__DOCUMENT SEGMENT__
Southern Yacht Club, New Orleans

I really enjoyed talking about Holding Fast to an interested audience of sailors the other night at the Southern Yacht Club, including couples who were hoping to take off cruising themselves one day, and women who sailed and raced their own boats. They had great questions, such as whether, as the spouse of a lifelong sailor who agreed reluctantly to the voyage, I regretted going. 

 

When John and I first lived on an old, leaky Fire Island ferryboat in our twenties and I told people that I'd never been on the water before I met John, they were surprised and puzzled as to why I would agree to live in a chilly New England harbor with only a Franklin stove for heat and few amenities. Surely, part of it was the power of new love, but it was also the adventure, taking a leap to something so different and romantic. When we sailed off on Laughing Goat, I hated leaving my secure life in Connecticut and was terrified of sailing out of sight of land. I was excited, though, to set out into the unknown with two people whom I loved; and for John to live out his dream.

__WORK TO COMPLETE__
- A) Say whether each of these statements agrees with the Southern Yacht Club piece. Answer yes or no, and quote the words that decide it: (i) The writer had been on the water before meeting John. (ii) The old ferryboat was heated by a Franklin stove. (iii) The writer was glad to leave Connecticut when they sailed off on Laughing Goat.
- B) Summarize the Southern Yacht Club piece in two sentences.
- C) Carry on the Southern Yacht Club piece, starting after its final sentence.

__DATA SECTION__

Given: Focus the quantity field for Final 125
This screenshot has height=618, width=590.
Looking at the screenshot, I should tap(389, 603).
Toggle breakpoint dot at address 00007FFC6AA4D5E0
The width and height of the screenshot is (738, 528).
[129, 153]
* * *
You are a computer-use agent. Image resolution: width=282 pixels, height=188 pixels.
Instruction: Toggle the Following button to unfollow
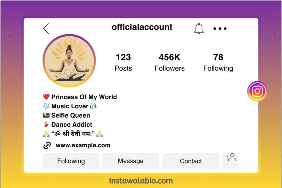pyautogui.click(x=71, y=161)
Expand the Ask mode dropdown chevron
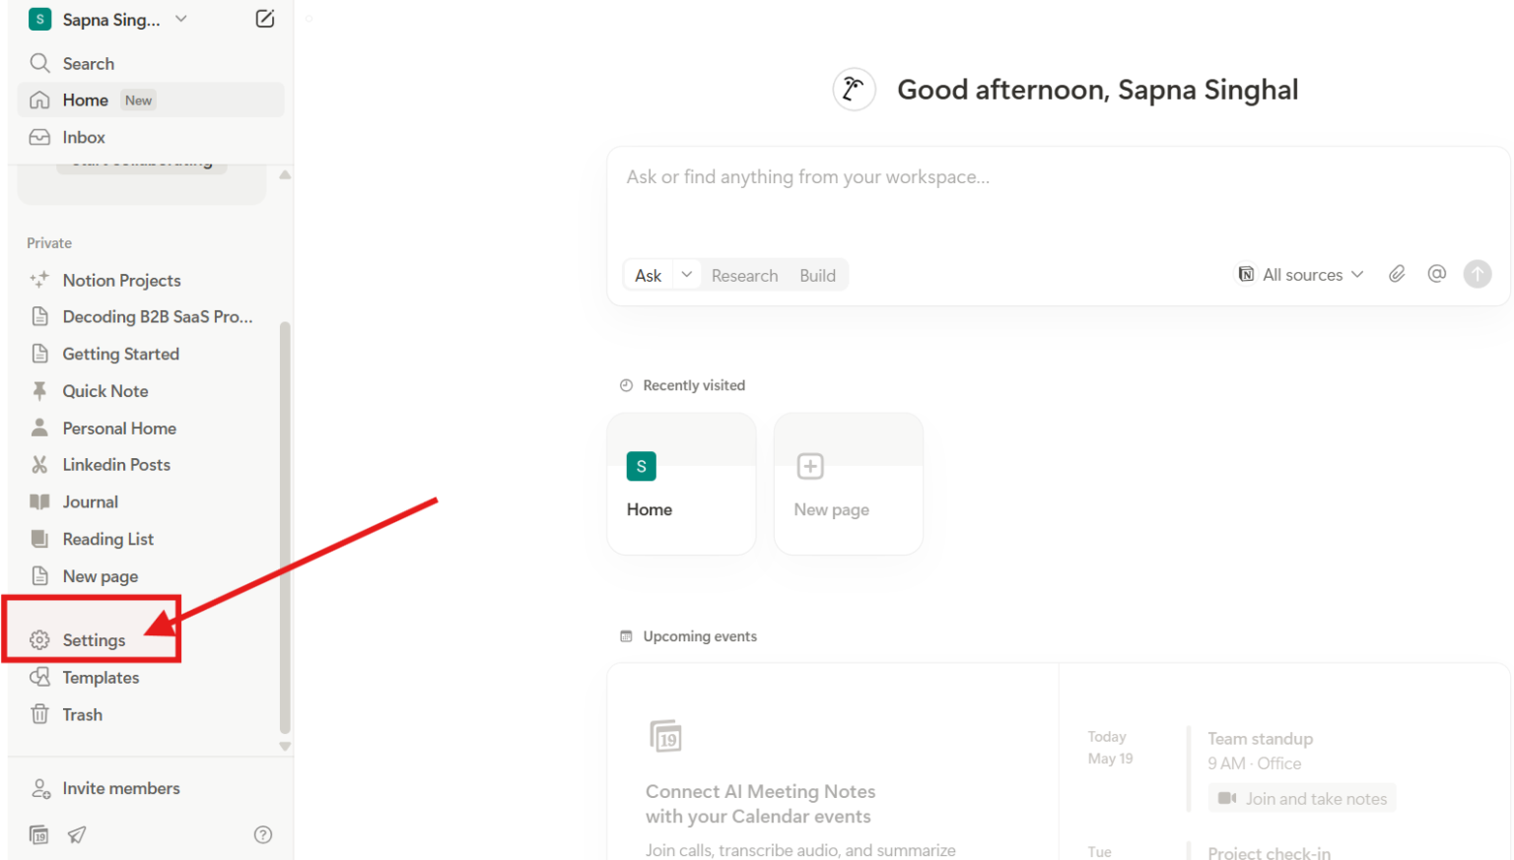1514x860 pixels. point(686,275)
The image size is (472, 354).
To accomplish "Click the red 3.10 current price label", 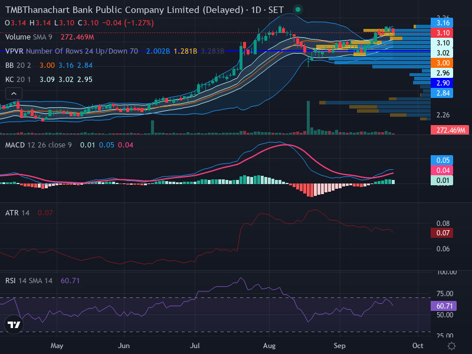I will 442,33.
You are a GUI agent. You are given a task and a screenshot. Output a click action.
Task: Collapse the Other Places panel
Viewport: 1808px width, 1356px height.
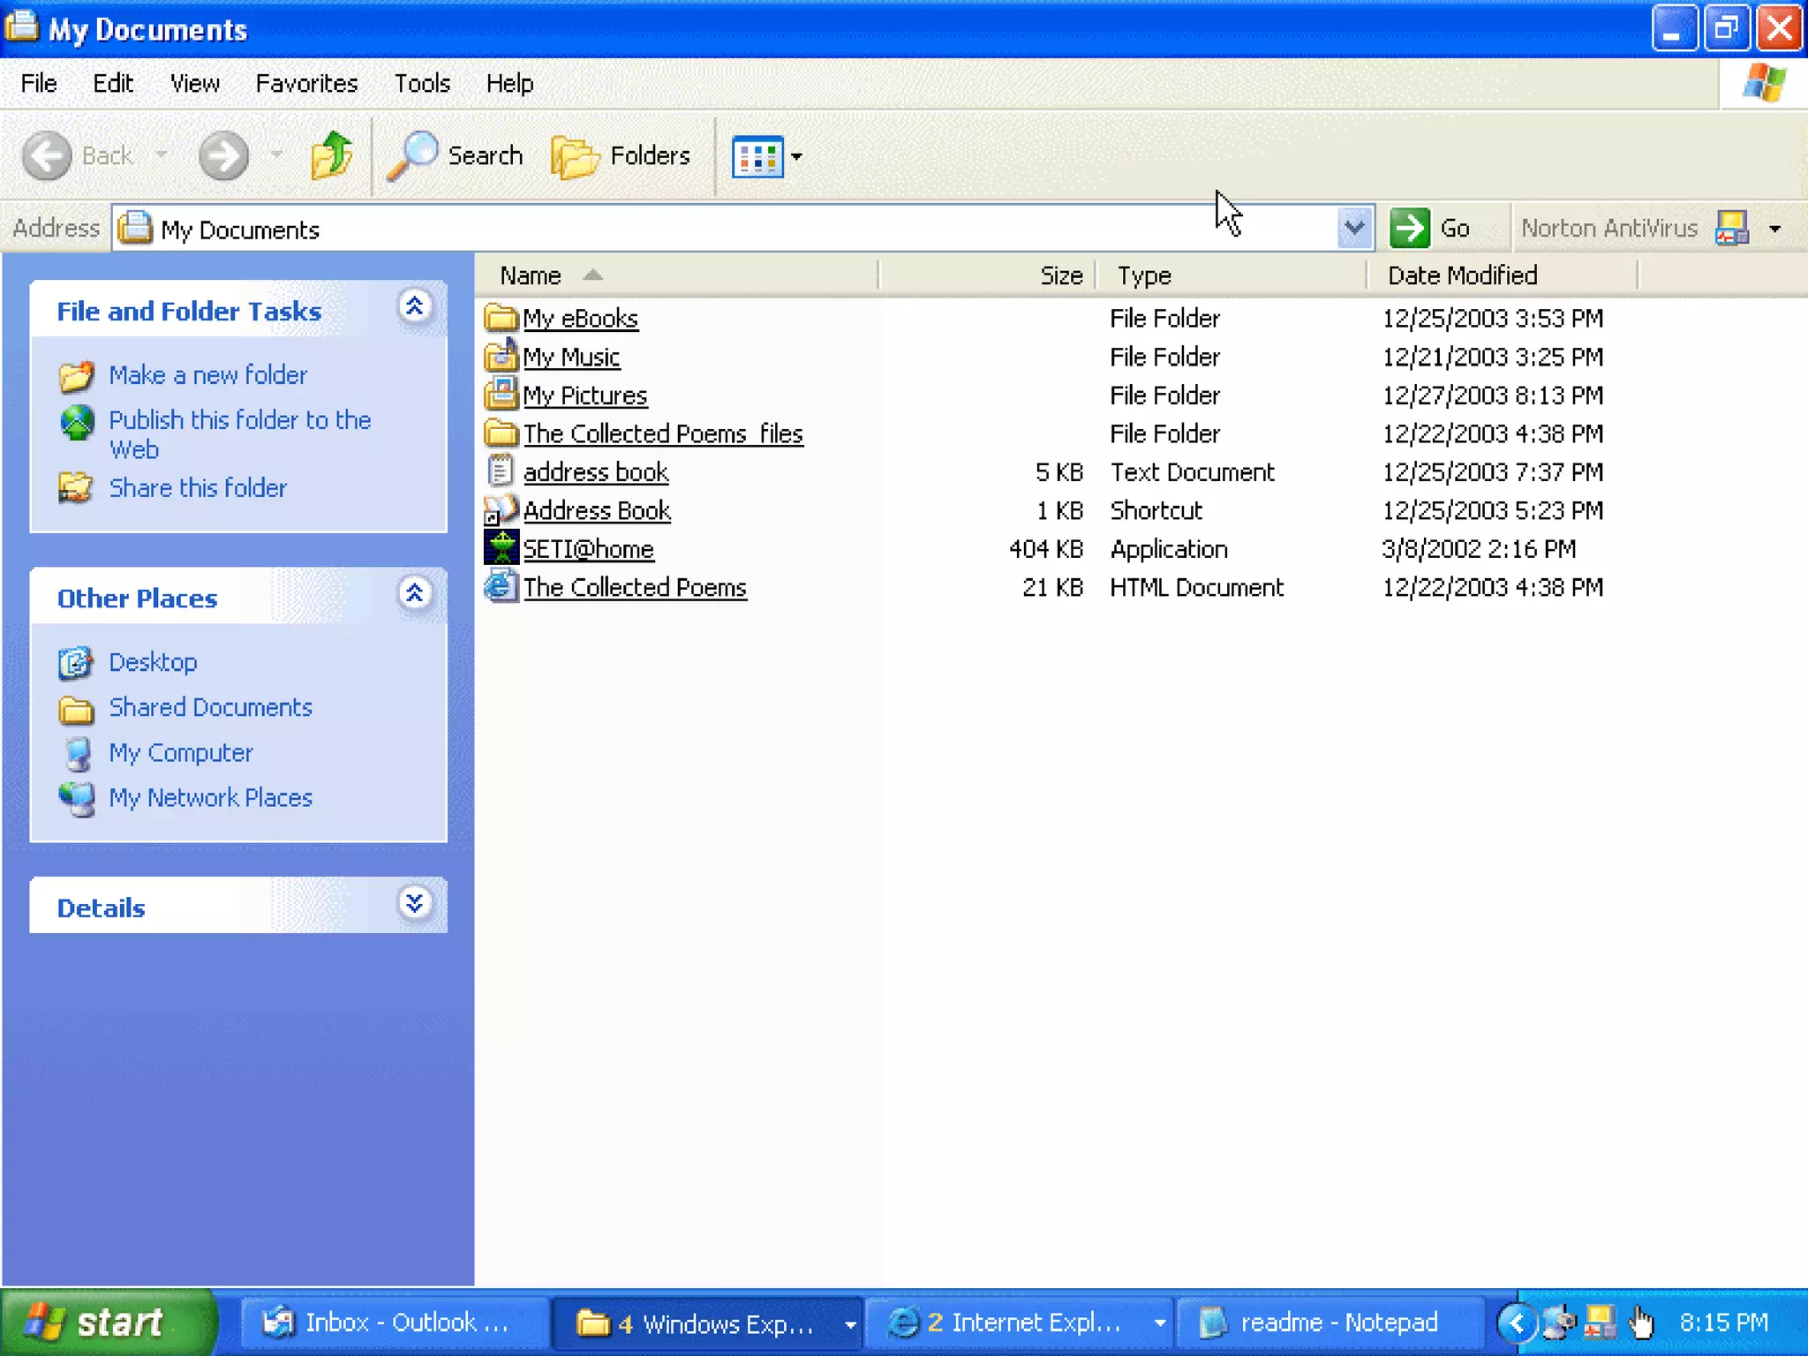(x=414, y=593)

__THE REPLIES__
- A)
(i) No: "I'd never been on the water before I met John"
(ii) Yes: "with only a Franklin stove for heat"
(iii) No: "I hated leaving my secure life in Connecticut"

- B) The writer enjoyed talking about Holding Fast with an audience of sailors at the Southern Yacht Club, who asked whether the writer, as the reluctant spouse of a lifelong sailor, regretted going. Though the writer had never been on the water before meeting John and was terrified of sailing out of sight of land, new love, the pull of adventure, and the chance for John to live out his dream led the writer first to an old ferryboat and later to the voyage on Laughing Goat.

- C)
 

I would regret if I hadn't said yes. 

 

I was thrilled to meet women in the audience who were sailing and racing on their own, part of an active group of women sailors in New Orleans. When we were on our voyage, it took my breath away whenever I met a woman sailing single-handed, making her way solo around the world. I didn't have the fortitude or sailing skills for that, but I'm glad that I took the leap I did.